Start of Block

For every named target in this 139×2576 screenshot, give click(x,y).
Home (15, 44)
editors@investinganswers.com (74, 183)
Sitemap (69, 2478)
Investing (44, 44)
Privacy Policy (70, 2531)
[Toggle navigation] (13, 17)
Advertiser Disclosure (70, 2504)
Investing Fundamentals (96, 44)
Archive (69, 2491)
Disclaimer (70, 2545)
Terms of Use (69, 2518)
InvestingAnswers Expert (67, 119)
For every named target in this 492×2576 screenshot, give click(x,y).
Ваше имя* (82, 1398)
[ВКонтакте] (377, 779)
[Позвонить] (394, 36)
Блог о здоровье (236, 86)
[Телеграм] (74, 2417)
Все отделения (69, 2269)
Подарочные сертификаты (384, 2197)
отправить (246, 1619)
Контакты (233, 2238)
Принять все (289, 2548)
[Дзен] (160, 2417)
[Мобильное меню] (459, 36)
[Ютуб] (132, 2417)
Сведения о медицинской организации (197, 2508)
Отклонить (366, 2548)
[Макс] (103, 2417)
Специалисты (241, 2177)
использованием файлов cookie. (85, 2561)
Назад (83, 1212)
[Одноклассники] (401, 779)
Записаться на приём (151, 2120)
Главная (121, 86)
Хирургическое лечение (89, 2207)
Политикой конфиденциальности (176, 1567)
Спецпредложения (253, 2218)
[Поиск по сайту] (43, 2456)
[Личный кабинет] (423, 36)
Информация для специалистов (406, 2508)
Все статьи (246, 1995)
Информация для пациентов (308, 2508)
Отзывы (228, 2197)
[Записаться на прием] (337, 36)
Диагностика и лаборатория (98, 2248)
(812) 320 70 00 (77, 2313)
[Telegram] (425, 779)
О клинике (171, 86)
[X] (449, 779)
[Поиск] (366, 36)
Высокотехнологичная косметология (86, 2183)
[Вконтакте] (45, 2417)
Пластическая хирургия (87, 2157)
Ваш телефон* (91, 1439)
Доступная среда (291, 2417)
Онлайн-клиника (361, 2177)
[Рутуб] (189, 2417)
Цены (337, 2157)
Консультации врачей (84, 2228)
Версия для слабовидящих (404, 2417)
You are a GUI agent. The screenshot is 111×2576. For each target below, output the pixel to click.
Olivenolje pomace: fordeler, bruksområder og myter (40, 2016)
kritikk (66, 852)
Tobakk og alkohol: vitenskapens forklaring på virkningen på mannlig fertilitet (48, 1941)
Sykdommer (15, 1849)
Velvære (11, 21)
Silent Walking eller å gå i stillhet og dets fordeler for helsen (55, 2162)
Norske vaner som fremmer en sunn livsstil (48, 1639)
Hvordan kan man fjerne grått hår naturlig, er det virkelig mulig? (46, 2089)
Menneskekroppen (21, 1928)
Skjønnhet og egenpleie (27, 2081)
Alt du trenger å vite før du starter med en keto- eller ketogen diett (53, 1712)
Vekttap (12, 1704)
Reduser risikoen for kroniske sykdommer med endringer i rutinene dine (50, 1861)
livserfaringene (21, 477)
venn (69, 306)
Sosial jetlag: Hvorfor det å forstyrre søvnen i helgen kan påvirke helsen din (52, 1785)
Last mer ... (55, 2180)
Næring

End of Block

# [What to produce]
Reproduce the lines above, beginning at the line with "Записаться на приём (151, 2120)" and stopping after the line with "Доступная среда (291, 2417)", exactly as they are.

# [Solution below]
Записаться на приём (151, 2120)
Главная (121, 86)
Хирургическое лечение (89, 2207)
Политикой конфиденциальности (176, 1567)
Спецпредложения (253, 2218)
[Поиск по сайту] (43, 2456)
[Личный кабинет] (423, 36)
Информация для специалистов (406, 2508)
Все статьи (246, 1995)
Информация для пациентов (308, 2508)
Отзывы (228, 2197)
[Записаться на прием] (337, 36)
Диагностика и лаборатория (98, 2248)
(812) 320 70 00 (77, 2313)
[Telegram] (425, 779)
О клинике (171, 86)
[X] (449, 779)
[Поиск] (366, 36)
Высокотехнологичная косметология (86, 2183)
[Вконтакте] (45, 2417)
Пластическая хирургия (87, 2157)
Ваш телефон* (91, 1439)
Доступная среда (291, 2417)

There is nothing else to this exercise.